### What needs to be done:
Every line from the beginning of the data through the line containing "You are a computer-use agent. 826x828 pixels." should be reproduced exactly, and no further lines should be output.

### Dataset entries:

* * * * * * *

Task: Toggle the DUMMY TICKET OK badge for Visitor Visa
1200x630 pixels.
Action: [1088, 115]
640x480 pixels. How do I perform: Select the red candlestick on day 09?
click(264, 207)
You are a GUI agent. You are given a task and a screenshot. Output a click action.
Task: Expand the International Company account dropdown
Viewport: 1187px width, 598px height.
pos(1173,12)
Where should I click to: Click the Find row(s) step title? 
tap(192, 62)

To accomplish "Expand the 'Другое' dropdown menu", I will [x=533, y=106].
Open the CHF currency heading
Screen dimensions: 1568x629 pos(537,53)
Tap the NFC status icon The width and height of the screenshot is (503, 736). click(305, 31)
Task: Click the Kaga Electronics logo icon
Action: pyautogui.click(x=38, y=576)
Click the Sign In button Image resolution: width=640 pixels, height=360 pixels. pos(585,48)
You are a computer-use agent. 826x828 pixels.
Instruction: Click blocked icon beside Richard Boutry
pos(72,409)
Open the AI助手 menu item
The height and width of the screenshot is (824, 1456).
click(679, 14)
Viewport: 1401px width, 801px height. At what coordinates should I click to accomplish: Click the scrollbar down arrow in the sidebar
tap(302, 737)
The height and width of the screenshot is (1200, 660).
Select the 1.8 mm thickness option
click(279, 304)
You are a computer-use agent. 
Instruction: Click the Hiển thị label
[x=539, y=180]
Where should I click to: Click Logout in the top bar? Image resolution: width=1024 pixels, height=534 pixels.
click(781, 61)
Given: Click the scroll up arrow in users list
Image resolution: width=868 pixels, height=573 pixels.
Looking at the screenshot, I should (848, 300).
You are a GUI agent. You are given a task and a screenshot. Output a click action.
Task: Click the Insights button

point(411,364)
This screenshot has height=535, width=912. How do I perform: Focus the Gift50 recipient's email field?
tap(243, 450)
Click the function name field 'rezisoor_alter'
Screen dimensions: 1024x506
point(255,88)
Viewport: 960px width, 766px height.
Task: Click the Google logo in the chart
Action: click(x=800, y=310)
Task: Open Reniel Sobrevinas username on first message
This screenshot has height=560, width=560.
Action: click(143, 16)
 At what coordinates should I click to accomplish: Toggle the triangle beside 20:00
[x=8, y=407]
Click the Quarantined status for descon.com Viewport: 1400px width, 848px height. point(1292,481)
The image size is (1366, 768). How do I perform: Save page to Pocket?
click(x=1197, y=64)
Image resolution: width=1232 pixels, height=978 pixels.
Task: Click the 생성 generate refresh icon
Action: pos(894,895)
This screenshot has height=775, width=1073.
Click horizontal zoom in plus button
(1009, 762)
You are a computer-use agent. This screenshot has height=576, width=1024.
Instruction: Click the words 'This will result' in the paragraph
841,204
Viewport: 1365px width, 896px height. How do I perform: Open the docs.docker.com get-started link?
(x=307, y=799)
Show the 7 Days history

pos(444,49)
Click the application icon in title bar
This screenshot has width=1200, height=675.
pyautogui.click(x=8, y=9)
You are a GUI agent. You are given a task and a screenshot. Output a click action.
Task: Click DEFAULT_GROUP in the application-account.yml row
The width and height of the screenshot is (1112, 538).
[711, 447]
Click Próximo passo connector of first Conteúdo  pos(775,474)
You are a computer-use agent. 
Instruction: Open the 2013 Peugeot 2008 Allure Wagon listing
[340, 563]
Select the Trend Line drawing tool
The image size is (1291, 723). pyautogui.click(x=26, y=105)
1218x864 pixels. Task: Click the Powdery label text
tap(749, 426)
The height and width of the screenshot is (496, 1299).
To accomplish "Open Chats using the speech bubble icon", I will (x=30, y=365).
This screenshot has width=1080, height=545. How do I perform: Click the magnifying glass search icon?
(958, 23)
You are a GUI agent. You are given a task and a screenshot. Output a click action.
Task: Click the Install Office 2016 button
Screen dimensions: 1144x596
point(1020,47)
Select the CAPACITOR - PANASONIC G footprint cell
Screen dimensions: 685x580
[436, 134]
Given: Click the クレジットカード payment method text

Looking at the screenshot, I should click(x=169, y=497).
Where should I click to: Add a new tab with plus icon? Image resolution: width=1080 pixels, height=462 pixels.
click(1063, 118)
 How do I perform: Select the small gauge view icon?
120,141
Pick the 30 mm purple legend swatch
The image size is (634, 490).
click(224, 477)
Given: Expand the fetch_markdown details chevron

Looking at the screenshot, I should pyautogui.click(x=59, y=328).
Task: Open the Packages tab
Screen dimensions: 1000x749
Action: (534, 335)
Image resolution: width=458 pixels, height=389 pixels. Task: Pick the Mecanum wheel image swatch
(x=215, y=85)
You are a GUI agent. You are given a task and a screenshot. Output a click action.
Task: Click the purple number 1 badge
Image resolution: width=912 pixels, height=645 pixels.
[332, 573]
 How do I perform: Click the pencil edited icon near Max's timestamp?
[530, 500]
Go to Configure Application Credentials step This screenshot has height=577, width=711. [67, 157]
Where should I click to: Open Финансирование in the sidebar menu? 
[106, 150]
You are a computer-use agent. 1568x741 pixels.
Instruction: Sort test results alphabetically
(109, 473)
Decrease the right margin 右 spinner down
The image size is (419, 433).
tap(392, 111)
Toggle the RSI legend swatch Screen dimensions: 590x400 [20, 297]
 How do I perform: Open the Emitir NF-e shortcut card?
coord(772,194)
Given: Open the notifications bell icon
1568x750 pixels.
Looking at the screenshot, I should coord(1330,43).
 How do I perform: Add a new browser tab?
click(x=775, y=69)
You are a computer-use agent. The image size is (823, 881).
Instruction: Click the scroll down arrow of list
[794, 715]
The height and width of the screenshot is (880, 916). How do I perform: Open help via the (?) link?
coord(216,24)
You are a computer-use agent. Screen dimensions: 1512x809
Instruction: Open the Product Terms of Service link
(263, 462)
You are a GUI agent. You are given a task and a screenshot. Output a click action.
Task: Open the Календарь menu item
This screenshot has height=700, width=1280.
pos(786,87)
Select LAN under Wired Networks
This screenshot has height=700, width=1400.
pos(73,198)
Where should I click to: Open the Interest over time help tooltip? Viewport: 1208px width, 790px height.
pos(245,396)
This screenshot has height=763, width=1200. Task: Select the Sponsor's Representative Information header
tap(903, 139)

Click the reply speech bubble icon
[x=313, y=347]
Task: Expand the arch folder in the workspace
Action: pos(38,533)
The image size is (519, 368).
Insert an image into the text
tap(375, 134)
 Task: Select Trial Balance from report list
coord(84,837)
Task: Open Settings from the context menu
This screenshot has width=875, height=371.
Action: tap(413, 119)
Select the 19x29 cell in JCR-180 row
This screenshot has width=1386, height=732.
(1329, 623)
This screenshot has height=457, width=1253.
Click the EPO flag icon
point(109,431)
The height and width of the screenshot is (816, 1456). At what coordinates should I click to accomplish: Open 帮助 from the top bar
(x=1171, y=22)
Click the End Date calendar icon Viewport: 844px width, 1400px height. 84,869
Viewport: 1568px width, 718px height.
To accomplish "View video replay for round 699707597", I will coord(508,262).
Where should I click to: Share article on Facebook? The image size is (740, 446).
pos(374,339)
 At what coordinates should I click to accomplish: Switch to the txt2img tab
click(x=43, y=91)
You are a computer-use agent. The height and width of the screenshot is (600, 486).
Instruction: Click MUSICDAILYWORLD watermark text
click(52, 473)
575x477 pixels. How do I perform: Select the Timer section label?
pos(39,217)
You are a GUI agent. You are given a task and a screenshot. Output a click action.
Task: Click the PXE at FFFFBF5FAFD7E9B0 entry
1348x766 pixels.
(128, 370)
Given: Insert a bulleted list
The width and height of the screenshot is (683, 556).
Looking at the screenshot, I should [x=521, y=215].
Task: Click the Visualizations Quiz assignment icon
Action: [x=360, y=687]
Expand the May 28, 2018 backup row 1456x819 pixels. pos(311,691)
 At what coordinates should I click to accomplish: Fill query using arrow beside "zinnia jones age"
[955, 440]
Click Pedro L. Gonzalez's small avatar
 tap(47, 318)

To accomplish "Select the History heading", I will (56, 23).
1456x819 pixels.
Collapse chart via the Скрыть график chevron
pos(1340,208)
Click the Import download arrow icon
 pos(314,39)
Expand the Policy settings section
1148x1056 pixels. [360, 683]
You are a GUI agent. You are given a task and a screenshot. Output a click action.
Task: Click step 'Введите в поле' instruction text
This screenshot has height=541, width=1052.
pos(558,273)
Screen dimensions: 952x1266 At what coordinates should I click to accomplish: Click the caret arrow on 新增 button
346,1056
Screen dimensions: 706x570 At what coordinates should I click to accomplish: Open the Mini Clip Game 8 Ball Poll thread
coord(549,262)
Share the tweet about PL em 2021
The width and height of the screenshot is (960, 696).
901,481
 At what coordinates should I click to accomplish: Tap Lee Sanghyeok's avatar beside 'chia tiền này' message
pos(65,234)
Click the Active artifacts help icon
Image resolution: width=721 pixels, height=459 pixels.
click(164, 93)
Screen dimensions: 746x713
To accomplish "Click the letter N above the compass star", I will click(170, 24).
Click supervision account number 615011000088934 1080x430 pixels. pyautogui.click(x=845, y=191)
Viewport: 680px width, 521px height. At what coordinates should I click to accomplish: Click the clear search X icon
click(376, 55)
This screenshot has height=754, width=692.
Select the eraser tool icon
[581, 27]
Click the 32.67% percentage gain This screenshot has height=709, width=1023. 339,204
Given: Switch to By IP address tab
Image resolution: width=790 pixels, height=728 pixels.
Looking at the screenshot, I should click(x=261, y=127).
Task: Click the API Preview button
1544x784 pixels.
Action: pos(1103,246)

* * * * * * *

### Finished exercise:
Task: Toggle the DUMMY TICKET OK badge for Visitor Visa
1200x630 pixels.
Action: [1088, 115]
640x480 pixels. How do I perform: Select the red candlestick on day 09?
click(264, 207)
You are a GUI agent. You are given a task and a screenshot. Output a click action.
Task: Expand the International Company account dropdown
Viewport: 1187px width, 598px height.
pos(1173,12)
Where should I click to: Click the Find row(s) step title? 
tap(192, 62)

To accomplish "Expand the 'Другое' dropdown menu", I will [x=533, y=106].
Open the CHF currency heading
Screen dimensions: 1568x629 pos(537,53)
Tap the NFC status icon The width and height of the screenshot is (503, 736). click(305, 31)
Task: Click the Kaga Electronics logo icon
Action: pyautogui.click(x=38, y=576)
Click the Sign In button Image resolution: width=640 pixels, height=360 pixels. pos(585,48)
You are a computer-use agent. 826x828 pixels.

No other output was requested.